WHO Points To Wildlife Farms In Southwest China As Likely Source of Pandemic (npr.org) 293

Thelasko shares a report from NPR: A member of the World Health Organization investigative team says wildlife farms in southern China are the most likely source of the COVID-19 pandemic. China shut down those wildlife farms in February 2020, says Peter Daszak, a disease ecologist with EcoHealth Alliance and part of the WHO delegation that travelled to China earlier this year. During that trip, Daszak says, the WHO team found new evidence that these wildlife farms were supplying vendors at the Huanan market in Wuhan with animals.

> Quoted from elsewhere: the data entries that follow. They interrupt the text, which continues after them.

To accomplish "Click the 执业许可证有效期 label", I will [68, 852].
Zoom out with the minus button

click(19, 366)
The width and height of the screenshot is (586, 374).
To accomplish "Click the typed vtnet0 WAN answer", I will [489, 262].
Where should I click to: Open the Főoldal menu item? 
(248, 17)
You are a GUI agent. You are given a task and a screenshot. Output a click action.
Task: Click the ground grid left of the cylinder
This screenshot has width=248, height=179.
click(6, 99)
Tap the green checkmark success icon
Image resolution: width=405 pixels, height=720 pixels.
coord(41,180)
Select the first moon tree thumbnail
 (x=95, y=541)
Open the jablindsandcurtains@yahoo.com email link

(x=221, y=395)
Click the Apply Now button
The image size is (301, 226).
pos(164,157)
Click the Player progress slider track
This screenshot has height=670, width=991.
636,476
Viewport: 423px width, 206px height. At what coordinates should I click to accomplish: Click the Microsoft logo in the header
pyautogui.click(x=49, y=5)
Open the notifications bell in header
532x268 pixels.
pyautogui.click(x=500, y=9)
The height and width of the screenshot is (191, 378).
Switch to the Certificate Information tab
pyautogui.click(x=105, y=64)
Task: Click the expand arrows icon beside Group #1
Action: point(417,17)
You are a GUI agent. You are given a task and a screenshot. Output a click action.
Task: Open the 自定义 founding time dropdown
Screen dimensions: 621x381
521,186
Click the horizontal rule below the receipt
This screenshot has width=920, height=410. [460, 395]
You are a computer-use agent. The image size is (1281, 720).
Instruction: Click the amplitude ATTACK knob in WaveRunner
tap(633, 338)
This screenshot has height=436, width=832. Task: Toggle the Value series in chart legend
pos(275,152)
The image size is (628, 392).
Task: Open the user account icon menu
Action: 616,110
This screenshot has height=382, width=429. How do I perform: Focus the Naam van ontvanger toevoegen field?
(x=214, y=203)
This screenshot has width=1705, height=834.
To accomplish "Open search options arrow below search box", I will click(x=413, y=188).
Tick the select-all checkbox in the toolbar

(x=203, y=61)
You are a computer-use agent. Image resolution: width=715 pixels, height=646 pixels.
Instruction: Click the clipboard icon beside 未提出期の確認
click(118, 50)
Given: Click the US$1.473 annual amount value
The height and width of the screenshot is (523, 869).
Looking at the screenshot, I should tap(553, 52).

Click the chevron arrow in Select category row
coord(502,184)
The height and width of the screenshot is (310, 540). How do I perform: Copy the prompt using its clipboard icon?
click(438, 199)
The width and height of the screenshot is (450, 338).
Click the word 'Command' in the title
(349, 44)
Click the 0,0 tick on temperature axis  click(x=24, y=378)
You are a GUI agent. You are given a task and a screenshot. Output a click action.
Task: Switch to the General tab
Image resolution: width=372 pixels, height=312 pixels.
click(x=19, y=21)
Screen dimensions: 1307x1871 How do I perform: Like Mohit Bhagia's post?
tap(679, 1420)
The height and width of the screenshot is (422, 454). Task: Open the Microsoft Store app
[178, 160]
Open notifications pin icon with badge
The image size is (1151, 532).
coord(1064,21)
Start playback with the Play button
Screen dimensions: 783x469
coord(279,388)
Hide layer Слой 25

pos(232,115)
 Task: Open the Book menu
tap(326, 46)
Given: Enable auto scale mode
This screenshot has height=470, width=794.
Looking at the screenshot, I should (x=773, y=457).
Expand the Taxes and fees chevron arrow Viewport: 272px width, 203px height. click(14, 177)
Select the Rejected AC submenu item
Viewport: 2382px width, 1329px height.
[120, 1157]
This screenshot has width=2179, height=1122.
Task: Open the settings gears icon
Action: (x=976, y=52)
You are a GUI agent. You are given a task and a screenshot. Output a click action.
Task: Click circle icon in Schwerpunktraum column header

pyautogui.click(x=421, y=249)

Daszak told NPR that the government response was a strong signal that the Chinese government thought those farms were the most probable pathway for a coronavirus in bats southern China to reach humans in Wuhan. Those wildlife farms, including ones in the Yunnan region, are a part of a unique project that the Chinese government has been promoting for 20 years now. "They take exotic animals, like civets, porcupines, pangolins, raccoon dogs and bamboo rats, and they breed them in captivity," says Daszak. The agency is expected to release the team's investigative findings in the next two weeks. In the meantime, Daszak gave NPR a highlight of what they figured out.
"China promoted the farming of wildlife as a way to alleviate rural populations out of poverty," Daszak says. The farms helped the government meet ambitious goals of closing the rural-urban divide, as NPR reported last year. "It was very successful," Daszak says. "In 2016, they had 14 million people employed in wildlife farms, and it was a $70 billion industry." Then on February 24, 2020, right when the outbreak in Wuhan was winding down, the Chinese government "put out a declaration saying that they were going to stop the farming of wildlife for food," says Daszak.

The farms were then shut down. "They sent out instructions to the farmers about how to safely dispose of the animals -- to bury, kill or burn them -- in a way that didn't spread disease." Daszak thinks the government did this because these farms could be where the coronavirus jumped from a bat into another animal and then into people. During WHO's mission to China, NPR reports that "Daszak said the team found new evidence that these farms were supplying vendors at the Huanan Seafood Market in Wuhan, where an early outbreak of COVID occurred."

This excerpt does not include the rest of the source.